### WORK TASK
Only the lines from the line containing "Task: Click status" to the end of the material belong in the copy; set them down exactly, without pictures.

[Opening RECORDS SUPPLIED section]

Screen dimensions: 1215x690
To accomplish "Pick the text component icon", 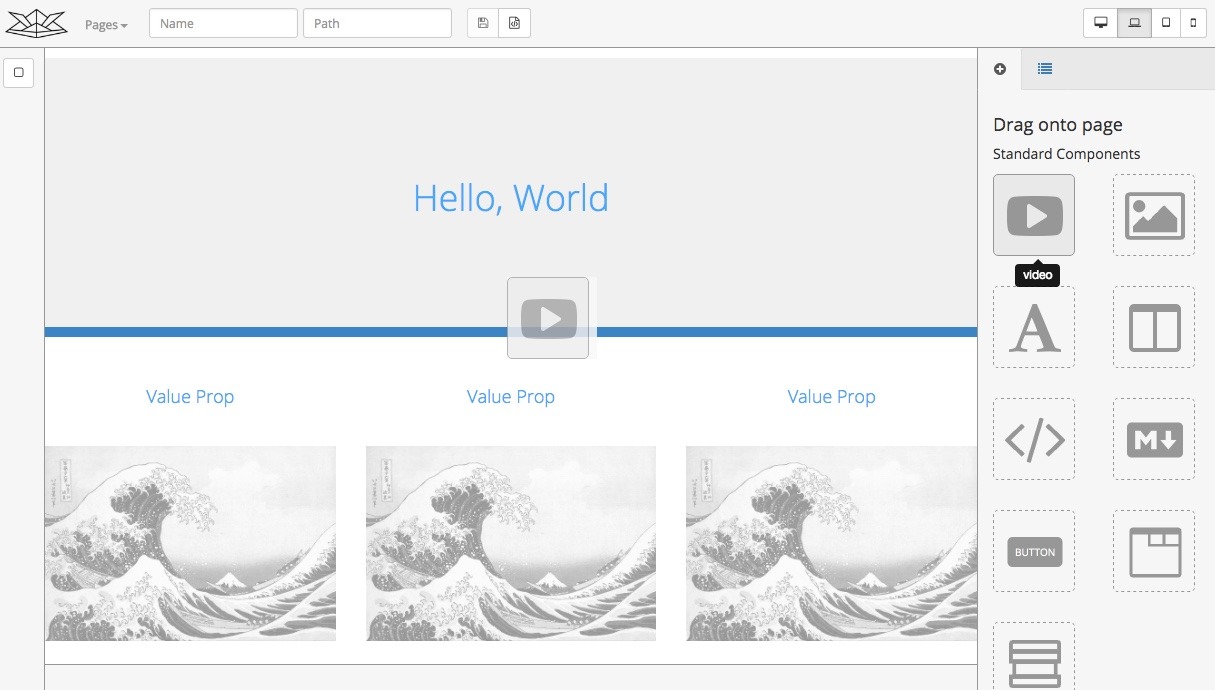I will click(1033, 327).
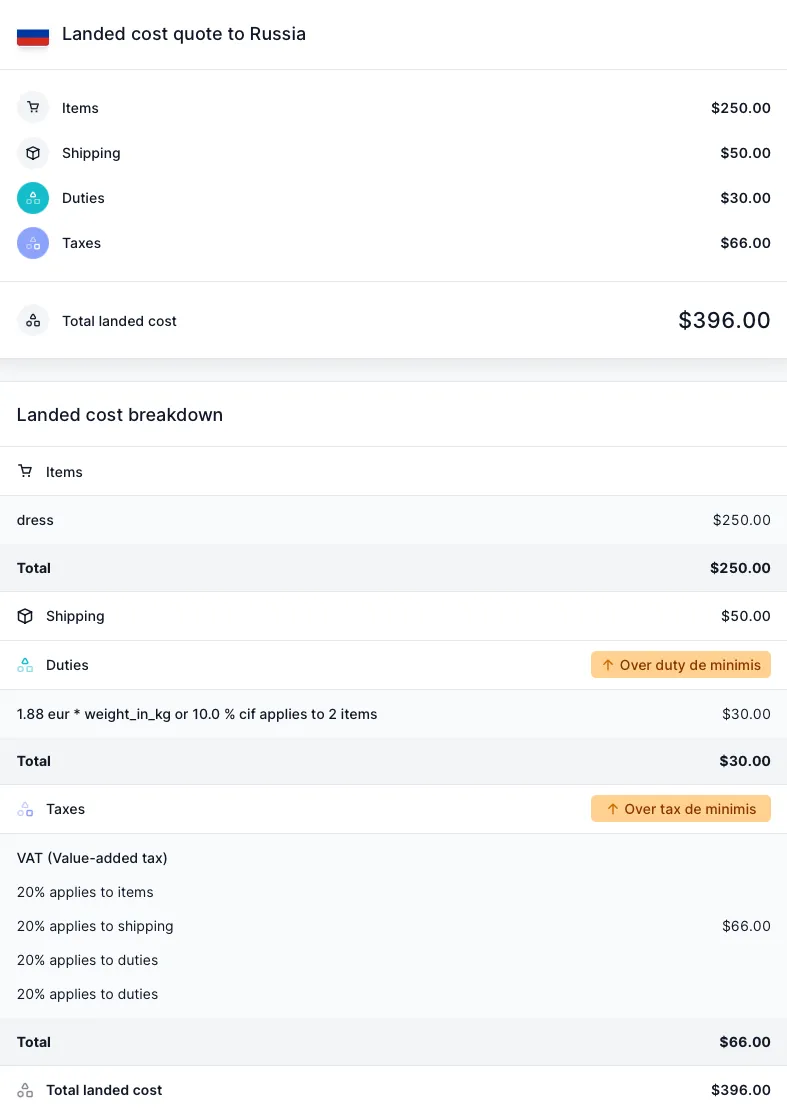Select the dress line item

(35, 520)
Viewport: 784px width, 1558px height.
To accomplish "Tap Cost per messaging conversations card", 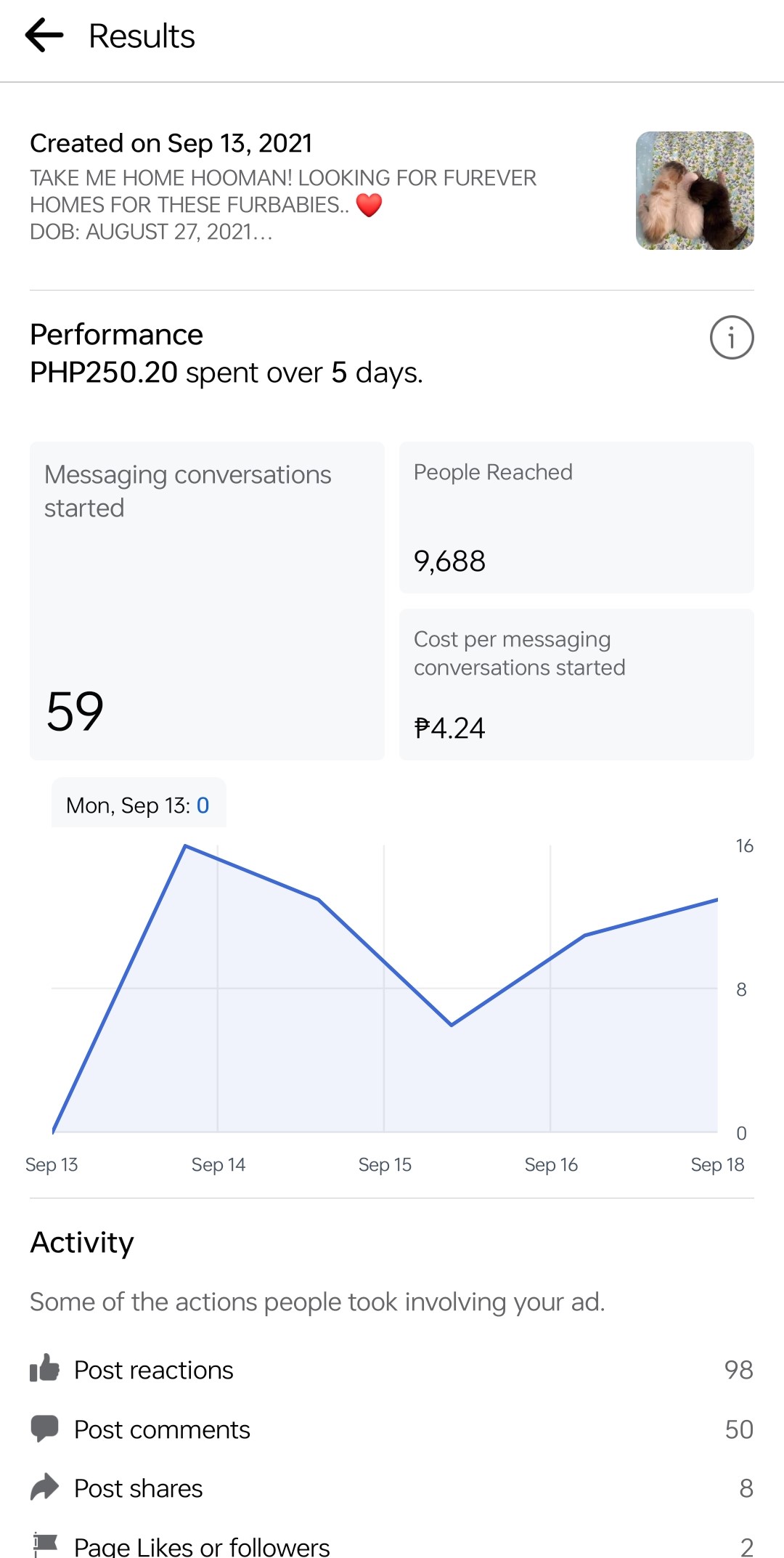I will coord(576,684).
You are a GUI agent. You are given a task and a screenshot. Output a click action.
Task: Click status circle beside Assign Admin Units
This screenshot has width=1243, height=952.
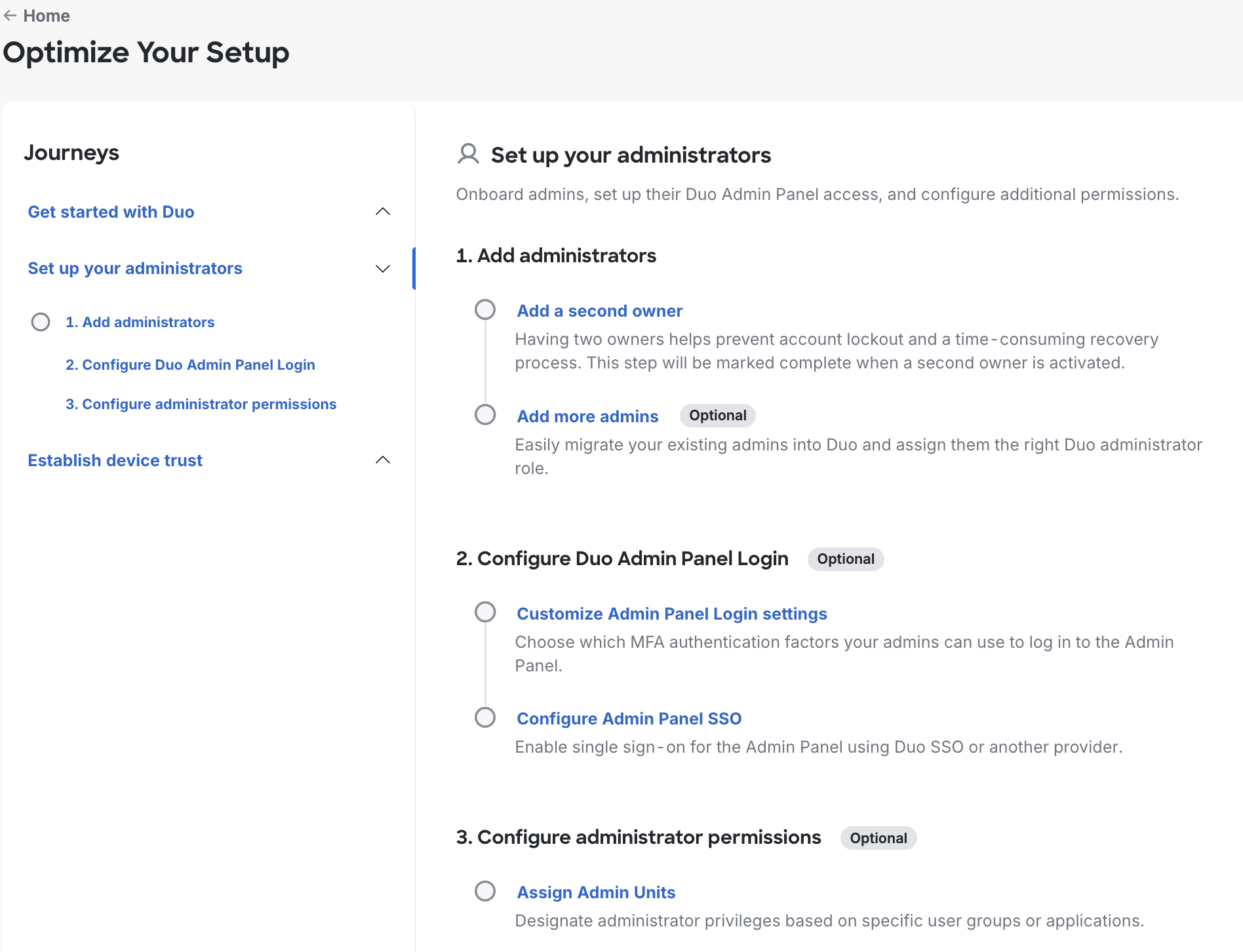(x=485, y=891)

[Closing RECORDS SUPPLIED section]

### ANSWER TO THIS PROBLEM
Task: Click status circle beside Assign Admin Units
This screenshot has width=1243, height=952.
(x=485, y=891)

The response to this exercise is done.